As noted above, this is a match-3 game, so if you start breaking out in hives when you hear that phrase you might want to keep your distance. That said, it’s not exactly like most other genre titles, as the Tsum Tsum characters get tossed into a round playing field and kind of sit (appropriately) on top of each other. You trace lines of three or more adjacent faces to make matches that clear them from the board, and then the other Tsum Tsum shift around and drop down to fill in the vacated space.

Even once you’ve mastered the basics, including making chains of seven or more to create bombs and filling the Mega Charge meter to rapidly increase your score, Marvel Tsum Tsum keeps you on your toes by making every level a race against time. Objectives change, and a high score is still a concern to try to clear each stage with three stars, but time is always ticking and speed is essential.

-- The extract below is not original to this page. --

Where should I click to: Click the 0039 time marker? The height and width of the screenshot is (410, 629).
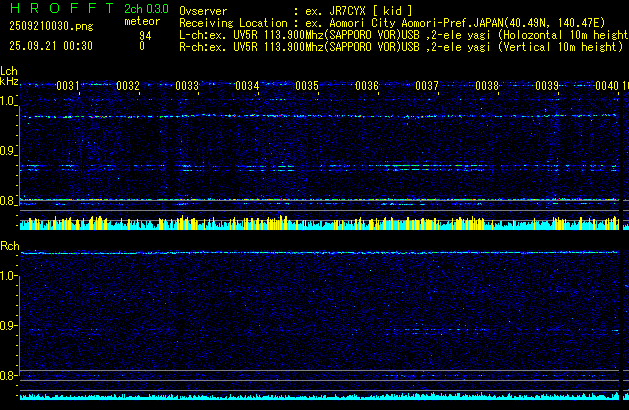click(x=546, y=86)
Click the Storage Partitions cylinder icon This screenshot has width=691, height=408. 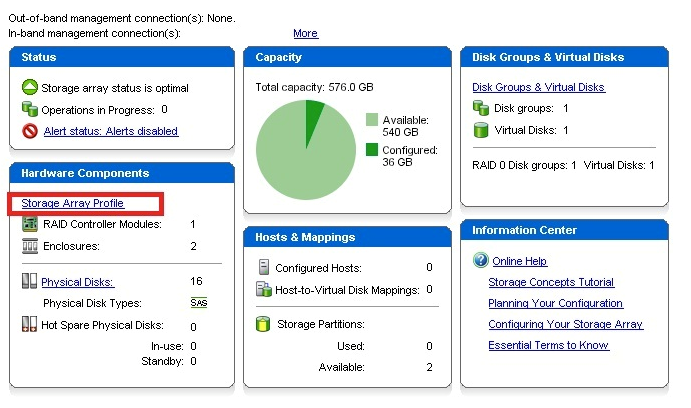264,324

There’s something of a Toy Story-like narrative with the Tsum Tsum coming to life after their store closes, so you do get to enter Battle Mode every few levels, as well as fighting various Marvel villains in special rotating battle events. The gameplay is the same, except there is a large enemy Tsum Tsum in the middle of the board that you “attack” by making matches, setting off bombs and activating skills. The villains have interesting special abilities that can reshape the playing field, and there’s even a co-op mode where you can team with another player to take down tougher opponents.

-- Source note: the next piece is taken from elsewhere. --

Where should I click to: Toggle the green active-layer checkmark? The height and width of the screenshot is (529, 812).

Part of the joy of a game like this is in unlocking more characters, and Marvel Tsum Tsum uses a pretty familiar system of blind boxes that you can acquire with either orbs (the premium currency) or coins. There appear to be 27 characters at launch, including the likes of agents Phil Coulson and Peggy Carter from the Marvel Cinematic Universe, plus some more obscure surprises. Yes, Darkhawk, I’m looking at you.

Marvel Tsum Tsum

The only real impediments to enjoyment are the energy system, which can limit you to just a few stages per play session, and the semi-involved system for powering up your Tsum Tsum. You need one resource to help them level up, plus there’s a level cap that must be unlocked with coins. Special abilities require ISO-8 to buff, but it needs to be the correct color. These are simple creatures, and probably would enjoy an equally no-fuss leveling procedure.

On the other hand, the Marvel Tsum Tsum would all have their Cuteness stats maxed all the way out by default if there was such a thing. There’s no fighting that, so it’s silly to even waste your time trying. Whether you spend a ton of time with the game is another matter, but there’s definitely more to it than it may first appear, and it’s worth a download for the Marvel fan in your life to try out.